Everybody already knows what they think about Joe Biden putting his hands on people, because we’ve all seen this happen in public. We’ve seen Biden kiss people at public events! We’ve all had years to think about it! Does anyone need a photograph of Lucy Flores and Joe Biden to know that, at some point, somewhere, over the last 40 years, someone might have been uncomfortable because the situation wasn’t quite right?

But the current system still isn’t ready to handle a well-known, gray-area subject like this. As she said on TV over the weekend, Flores didn’t consider it sexual harassment, she just was uncomfortable, and we all know what she means.

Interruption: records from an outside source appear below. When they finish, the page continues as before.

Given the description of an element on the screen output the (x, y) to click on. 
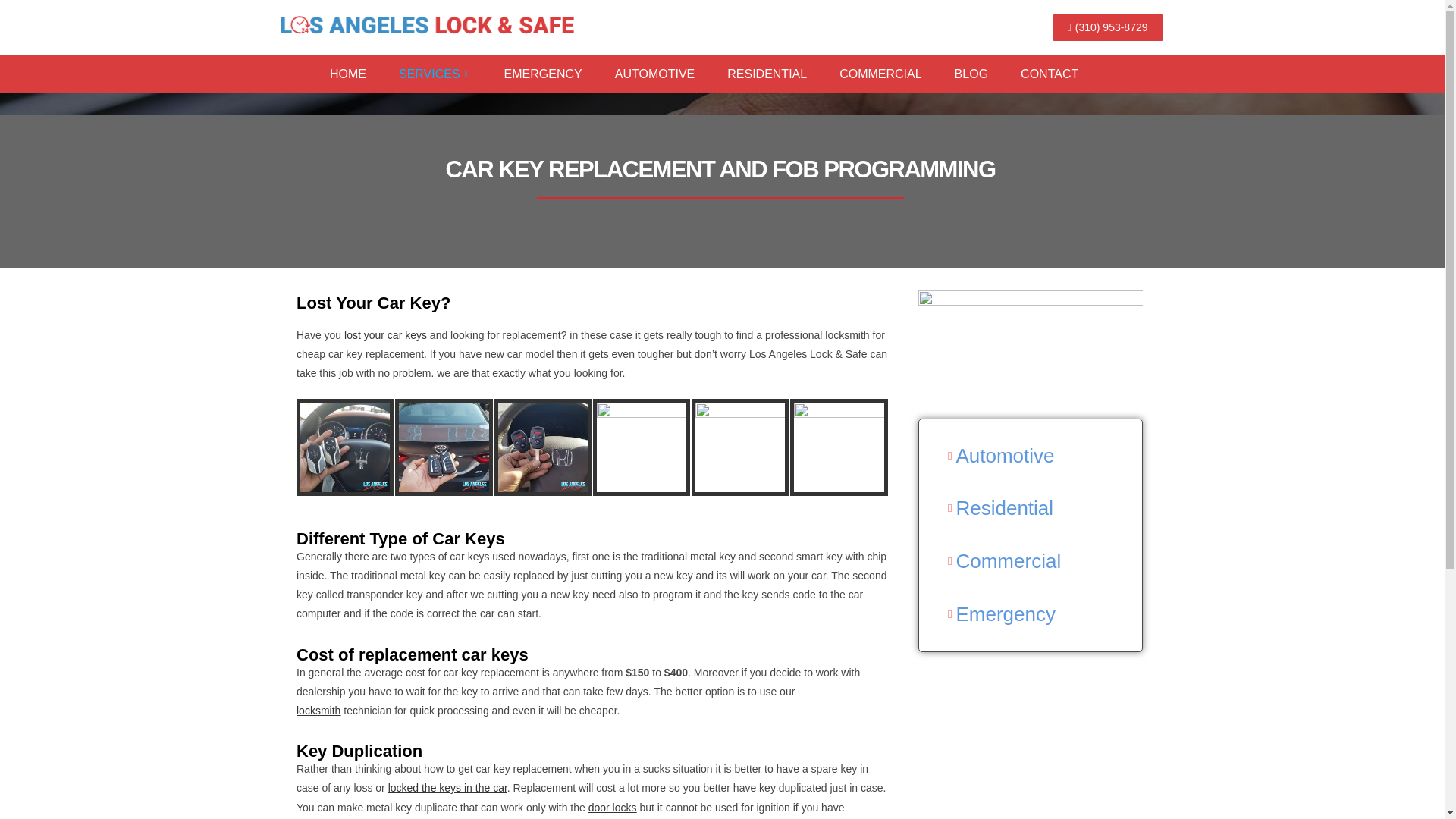
AUTOMOTIVE (671, 74)
RESIDENTIAL (783, 74)
BLOG (987, 74)
EMERGENCY (558, 74)
lost your car keys (384, 335)
COMMERCIAL (896, 74)
HOME (364, 74)
CONTACT (1065, 74)
SERVICES (450, 74)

Because Biden’s behavior is so well known, and falls somewhere on a bell curve between “disqualifying” and “perfect,” this one actually comes back around to what you, the individual reader, think. Is the way Biden comports himself bad? Bad but minor? Overblown? A natural thing for an effusive politician? Depends on the situation? You already know your own heart on this subject, which makes any story written from a neutral perspective (“some Democrats are saying it’s a problem; others are not”) weirdly hollow at the core, and distant from the actual core issue of social mores (“is this a problem, and if so how much of one?”) that reported coverage can’t quite answer.

Presidential politics can flatten your personality and career into a singular theme, and it’s tough to know beforehand which it will be. People now talk about the Clarence Thomas–Anita Hill hearings, not the Robert Bork ones. They talk again about Biden voting for the Iraq War, not becoming a dove after the vote, like they did when he might oppose hawkish Hillary Clinton in 2016. And now people are talking about Biden always grabbing people like he’s Richard Dawson hosting Family Feud in 1978, not being the guy behind the Violence Against Women Act, like they did when he was vice president. Times change! And as Biden waits and waits to decide whether he’s running for president, people fill that void with signs that he just doesn’t fit anymore.

So rather than unearthing a dark scandal of process questions, Flores basically kicked the door in on a deferred debate.